* STATED TASK 1
Answer these about the forum thread, one line each:
(a) Which army does Captain Stillios call?
(b) How old is Tor'qual?
(c) What color are Tor'qual's scales?
* STATED TASK 2
Will you transcribe the stretch of the forum thread from "That was quick..." through "he was spawned.", word for word?

* SELECTED EXCERPT
•••
Thanks will have up tonight or tomorow, have a re-read through my Codex before I put something up.


----------



## Captain Stillios (Mar 8, 2009)

Ill call High Elves please, post character up soon.


----------



## Samu3 (Sep 19, 2010)

That was quick...

*Name: *Tor'qual

*Age: *467

*Rank: *Saurus Oldblood

*Appearance*: All along his arms, legs and back Tor'qual is covered in natural Scales. His underbelly is his only exception which is left devoid of armor and is made up of soft skin tissue. He is tall even amongst his Kin and has long spike like teeth perpetrating from the end of his strong tail to the top of his head. His Scales are of a very deep blue but his underbelly is a slightly lighter tone but dark all the same. His facial features do not serve to differentiate him from others and to any other species he would just appear to be yet another warrier and not the leader that he was. His teeth however are still as numerous and sharp as the day he was spawned.

*Personality: *As a Saurus Warrior whom are breed for nothing but war Tor'qual does not have much in the form of Charisma, he is normally direct and to the point. Unlike many of his fellows however he is willing to communicate with lesser creatures such as the Elves or the race of Men provided that they do not stand in his way.
•••
* DATASET
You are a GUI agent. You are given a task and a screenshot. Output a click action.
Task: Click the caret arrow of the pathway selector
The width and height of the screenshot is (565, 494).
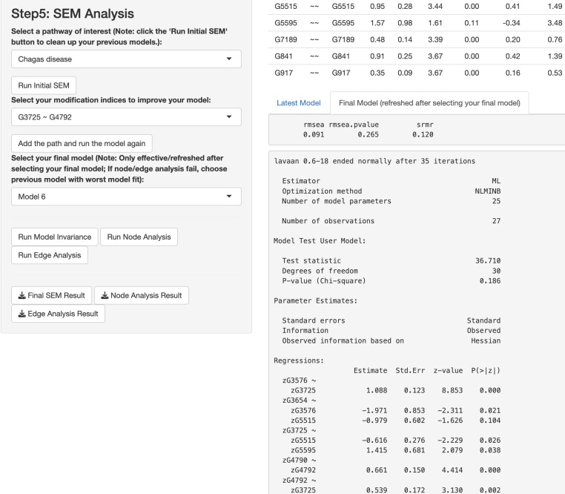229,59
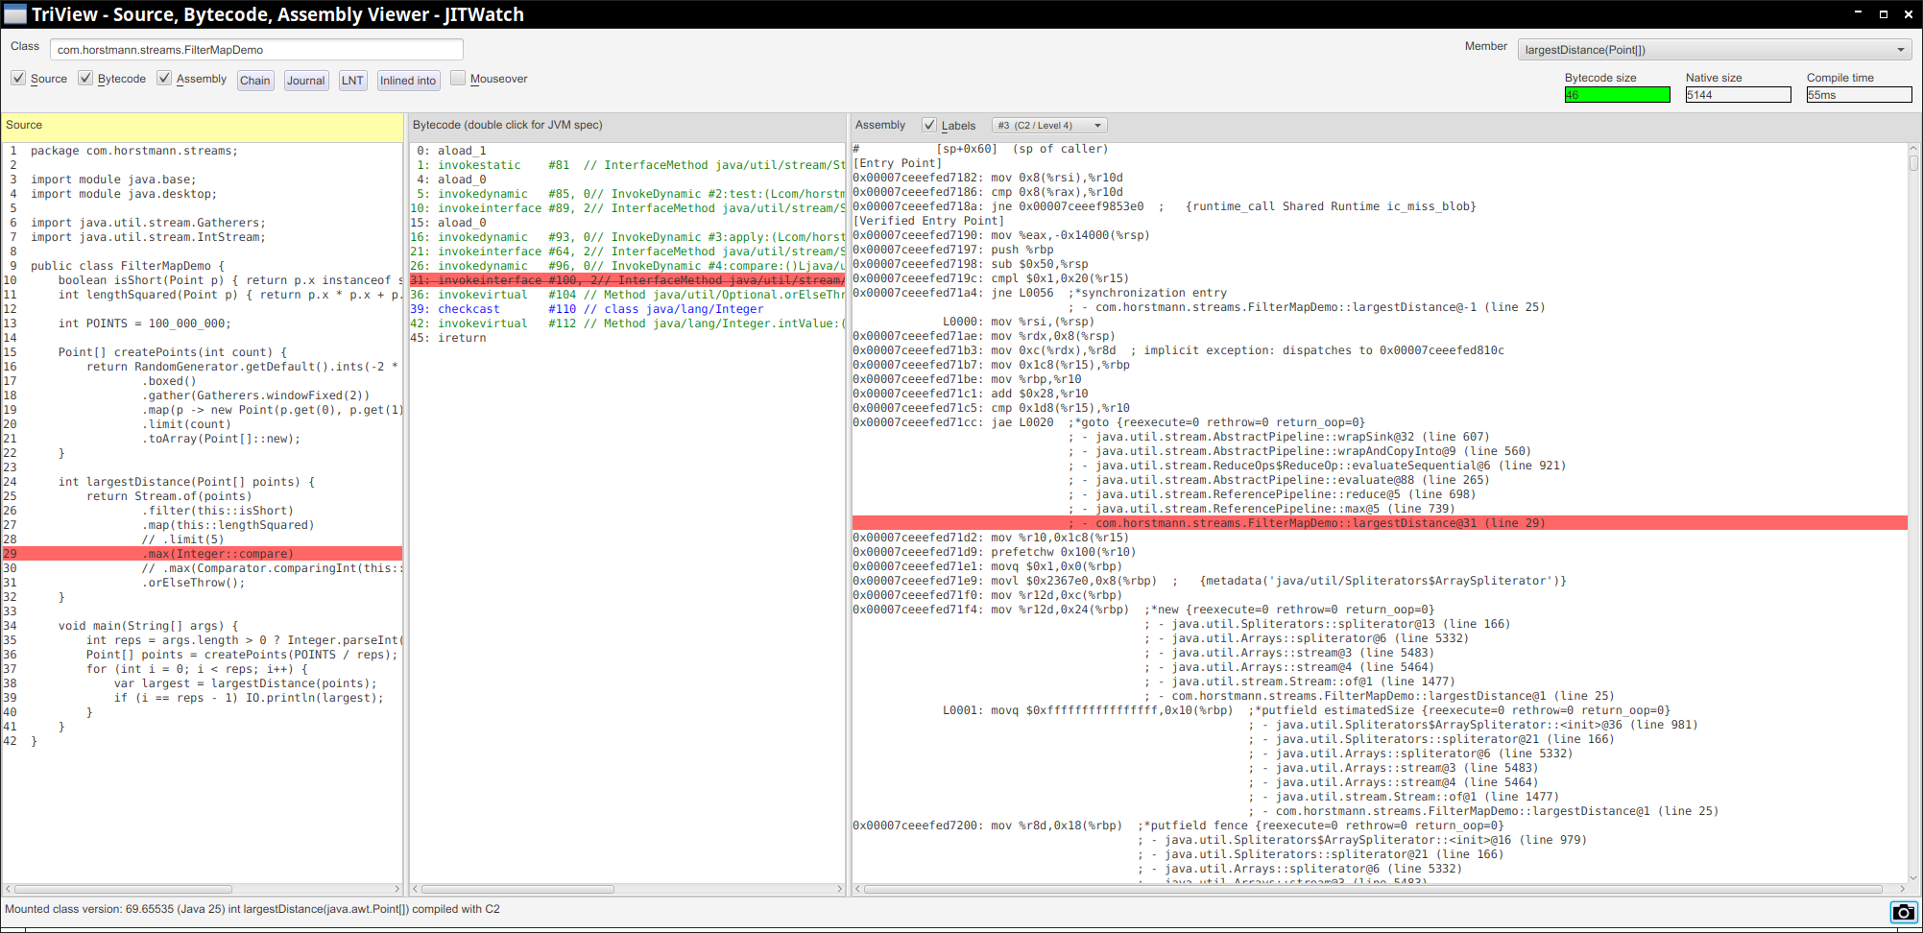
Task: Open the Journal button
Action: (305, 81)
•••
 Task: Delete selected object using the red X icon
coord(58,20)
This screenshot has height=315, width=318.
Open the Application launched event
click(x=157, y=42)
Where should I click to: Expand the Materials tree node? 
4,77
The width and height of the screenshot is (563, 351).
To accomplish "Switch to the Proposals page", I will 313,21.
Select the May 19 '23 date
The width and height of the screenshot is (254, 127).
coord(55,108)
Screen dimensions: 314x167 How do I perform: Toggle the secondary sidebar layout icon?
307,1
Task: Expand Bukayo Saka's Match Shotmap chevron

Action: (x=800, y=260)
•••
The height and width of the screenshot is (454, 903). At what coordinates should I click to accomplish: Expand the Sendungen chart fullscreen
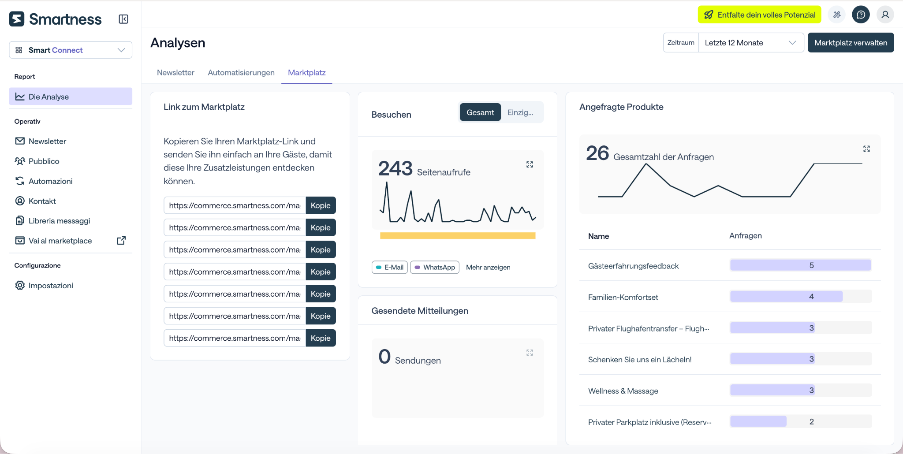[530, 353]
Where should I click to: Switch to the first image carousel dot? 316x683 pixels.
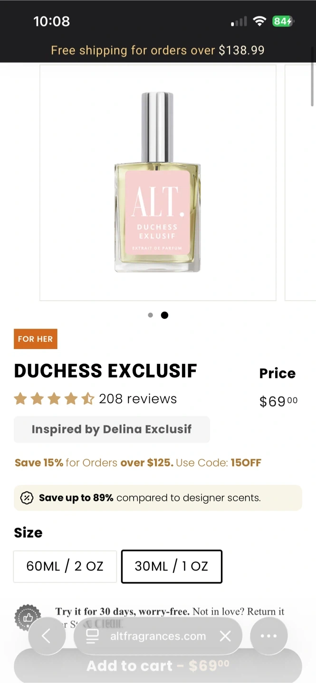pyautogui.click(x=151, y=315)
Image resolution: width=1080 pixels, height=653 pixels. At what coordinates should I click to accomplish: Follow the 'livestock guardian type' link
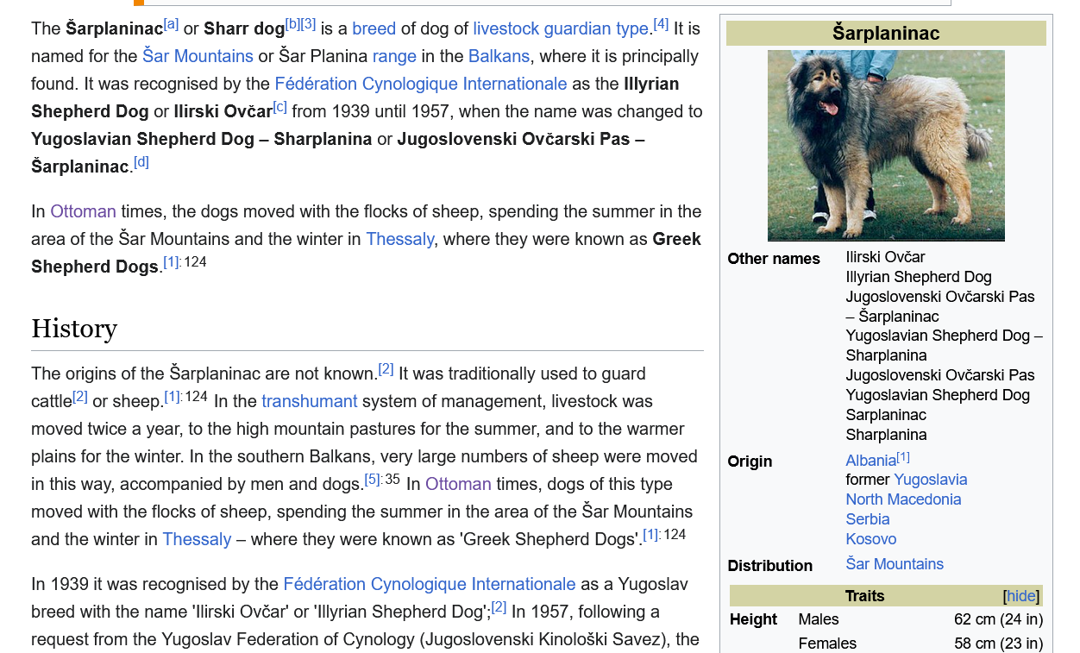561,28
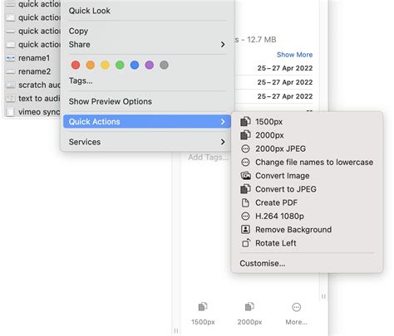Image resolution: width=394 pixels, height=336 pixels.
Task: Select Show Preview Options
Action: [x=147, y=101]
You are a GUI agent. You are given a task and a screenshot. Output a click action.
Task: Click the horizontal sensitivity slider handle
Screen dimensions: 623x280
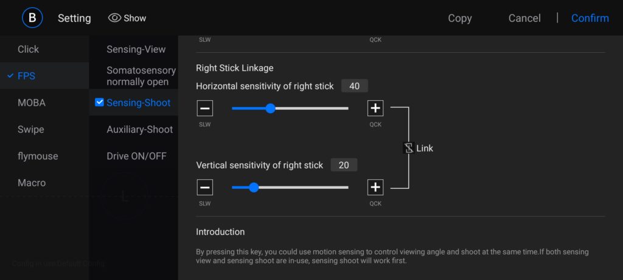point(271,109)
•••
* COMPLETE OUTPUT 1
(a) High Elves
(b) 467
(c) A very deep blue

* COMPLETE OUTPUT 2
That was quick...

*Name: *Tor'qual

*Age: *467

*Rank: *Saurus Oldblood

*Appearance*: All along his arms, legs and back Tor'qual is covered in natural Scales. His underbelly is his only exception which is left devoid of armor and is made up of soft skin tissue. He is tall even amongst his Kin and has long spike like teeth perpetrating from the end of his strong tail to the top of his head. His Scales are of a very deep blue but his underbelly is a slightly lighter tone but dark all the same. His facial features do not serve to differentiate him from others and to any other species he would just appear to be yet another warrier and not the leader that he was. His teeth however are still as numerous and sharp as the day he was spawned.